Lynas slumps on feared plant delays

Posted on July 1, 2011. Filed under: Pollution |

Shares in rare earths supplier Lynas Corporation plunged by more than 11 per cent after the company denied reports that a planned Malaysian plant could be delayed by one to two years.

The denials followed a favourable report from the International Atomic Energy Agency about the company’s controversial proposed rare earth refinery in Kuantan.

Public protests have been growing about the risk of radioactive waste from the planned plant in eastern Malaysia.

The IAEA report found that the plant was safe and fully compliant with international standards.

However, it said Lynas should provide a long-term waste management plan and improve its communication about the plant with the Malaysian community before a pre-operational licence was granted.

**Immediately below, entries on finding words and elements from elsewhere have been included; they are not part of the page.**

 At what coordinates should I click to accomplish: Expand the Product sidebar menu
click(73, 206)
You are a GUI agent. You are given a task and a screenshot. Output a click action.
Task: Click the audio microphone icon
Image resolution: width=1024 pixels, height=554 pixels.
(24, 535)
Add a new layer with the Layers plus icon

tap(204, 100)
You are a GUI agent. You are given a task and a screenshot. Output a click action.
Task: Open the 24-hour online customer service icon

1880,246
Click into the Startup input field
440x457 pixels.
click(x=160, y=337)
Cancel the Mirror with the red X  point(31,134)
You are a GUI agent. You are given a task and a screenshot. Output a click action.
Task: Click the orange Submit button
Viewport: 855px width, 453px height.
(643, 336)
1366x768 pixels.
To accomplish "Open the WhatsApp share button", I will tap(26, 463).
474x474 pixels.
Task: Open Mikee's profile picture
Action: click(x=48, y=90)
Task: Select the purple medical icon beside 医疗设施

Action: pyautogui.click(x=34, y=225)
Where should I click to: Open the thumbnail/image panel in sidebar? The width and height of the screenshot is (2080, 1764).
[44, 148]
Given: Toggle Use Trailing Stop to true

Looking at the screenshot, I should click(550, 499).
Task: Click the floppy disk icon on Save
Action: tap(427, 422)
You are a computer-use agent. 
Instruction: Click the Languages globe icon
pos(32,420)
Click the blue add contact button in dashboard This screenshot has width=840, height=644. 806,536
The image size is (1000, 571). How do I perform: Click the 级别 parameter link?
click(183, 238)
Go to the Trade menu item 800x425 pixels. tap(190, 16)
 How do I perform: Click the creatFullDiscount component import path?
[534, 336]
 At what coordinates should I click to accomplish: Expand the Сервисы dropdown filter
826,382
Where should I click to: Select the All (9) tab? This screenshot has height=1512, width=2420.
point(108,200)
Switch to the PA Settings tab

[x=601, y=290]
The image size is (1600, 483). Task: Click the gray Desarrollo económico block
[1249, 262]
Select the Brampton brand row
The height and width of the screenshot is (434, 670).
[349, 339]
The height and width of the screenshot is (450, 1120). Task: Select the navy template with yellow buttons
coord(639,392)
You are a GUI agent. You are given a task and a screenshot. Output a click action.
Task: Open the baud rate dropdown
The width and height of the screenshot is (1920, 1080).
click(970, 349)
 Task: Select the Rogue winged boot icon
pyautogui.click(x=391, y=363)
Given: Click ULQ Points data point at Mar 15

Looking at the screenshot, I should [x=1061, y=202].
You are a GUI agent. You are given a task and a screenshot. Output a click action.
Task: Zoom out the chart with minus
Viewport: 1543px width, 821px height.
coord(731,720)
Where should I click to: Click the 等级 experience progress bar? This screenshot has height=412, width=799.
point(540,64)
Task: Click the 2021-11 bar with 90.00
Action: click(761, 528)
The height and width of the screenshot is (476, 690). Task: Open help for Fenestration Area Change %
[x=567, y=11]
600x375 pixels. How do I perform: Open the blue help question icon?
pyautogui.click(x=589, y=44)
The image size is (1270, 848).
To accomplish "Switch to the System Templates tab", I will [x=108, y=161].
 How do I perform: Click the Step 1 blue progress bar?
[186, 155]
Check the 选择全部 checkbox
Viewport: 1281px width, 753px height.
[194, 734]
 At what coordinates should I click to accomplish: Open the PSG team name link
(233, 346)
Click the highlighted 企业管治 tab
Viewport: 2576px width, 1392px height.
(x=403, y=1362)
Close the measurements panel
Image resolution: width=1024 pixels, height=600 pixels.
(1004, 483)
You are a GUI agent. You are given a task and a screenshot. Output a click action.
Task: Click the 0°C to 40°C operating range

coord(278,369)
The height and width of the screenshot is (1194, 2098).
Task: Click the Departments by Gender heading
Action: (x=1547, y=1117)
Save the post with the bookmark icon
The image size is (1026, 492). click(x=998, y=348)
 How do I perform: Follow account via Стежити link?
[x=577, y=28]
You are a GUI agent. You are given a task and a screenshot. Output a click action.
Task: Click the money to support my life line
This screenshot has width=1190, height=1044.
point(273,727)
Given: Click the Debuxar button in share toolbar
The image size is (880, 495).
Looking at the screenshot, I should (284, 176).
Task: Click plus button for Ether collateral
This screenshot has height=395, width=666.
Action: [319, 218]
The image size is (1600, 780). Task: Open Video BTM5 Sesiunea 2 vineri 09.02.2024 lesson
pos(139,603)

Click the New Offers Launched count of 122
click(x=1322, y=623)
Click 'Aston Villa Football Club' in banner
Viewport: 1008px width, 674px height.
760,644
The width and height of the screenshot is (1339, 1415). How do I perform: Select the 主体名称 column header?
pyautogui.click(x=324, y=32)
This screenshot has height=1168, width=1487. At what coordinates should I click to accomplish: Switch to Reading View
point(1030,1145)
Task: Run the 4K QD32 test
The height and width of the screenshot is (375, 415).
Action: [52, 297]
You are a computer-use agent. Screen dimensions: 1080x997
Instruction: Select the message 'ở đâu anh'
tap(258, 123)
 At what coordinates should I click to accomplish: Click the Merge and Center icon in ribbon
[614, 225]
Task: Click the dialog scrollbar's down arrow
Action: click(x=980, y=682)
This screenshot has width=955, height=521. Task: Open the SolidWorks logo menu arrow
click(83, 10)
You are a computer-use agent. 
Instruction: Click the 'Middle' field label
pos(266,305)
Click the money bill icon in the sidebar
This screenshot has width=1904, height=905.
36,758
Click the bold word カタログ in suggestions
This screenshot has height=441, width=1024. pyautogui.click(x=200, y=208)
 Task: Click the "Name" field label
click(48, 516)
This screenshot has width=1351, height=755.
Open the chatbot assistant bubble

The report raised particular concerns about the management of water leach purification and disposal of solids.

Lynas released two statements, denying media reports that the project would be delayed and that engineers were worried about construction problems at the Lynas Advanced Materials Plant.

“We have received confirmation from the Malaysian government that no spokesperson for the government stated a one to two-year delay as quoted by some media articles,” Lynas said in a statement.

“Neither Lynas, nor our construction team, are facing any unusual construction difficulties.

“We acknowledge that not enough has been done to engage with the community and we will correct that now.”

Despite Lynas’ statement, the media reports spooked investors, which sent the company’s share price down by 23 cents, or 11.62 per cent, to $1.75 shortly before the close of trade.

Mine Life senior resources analyst Gavin Wendt resources consultant said the market was surprised and concerned about the prospect of delays in Malaysia.

“When you’re talking about environmental considerations and local populations, these things can drag on,” Mr Wendt told AAP.

“The market wasn’t expecting this delay, that’s why the market is right to be concerned about the timing.”

It was hoped Lynas’ proposed plant could curtail China’s monopoly of more than 95 per cent of global supply of rare earths.

Rare earths prices are booming because of strong global demand for the commodity, which is used in electronics, computers and other high-technology applications.

The plant in Malaysia is being built to process ore concentrate from Lynas’ rare earths deposit at Mount Weld in WA.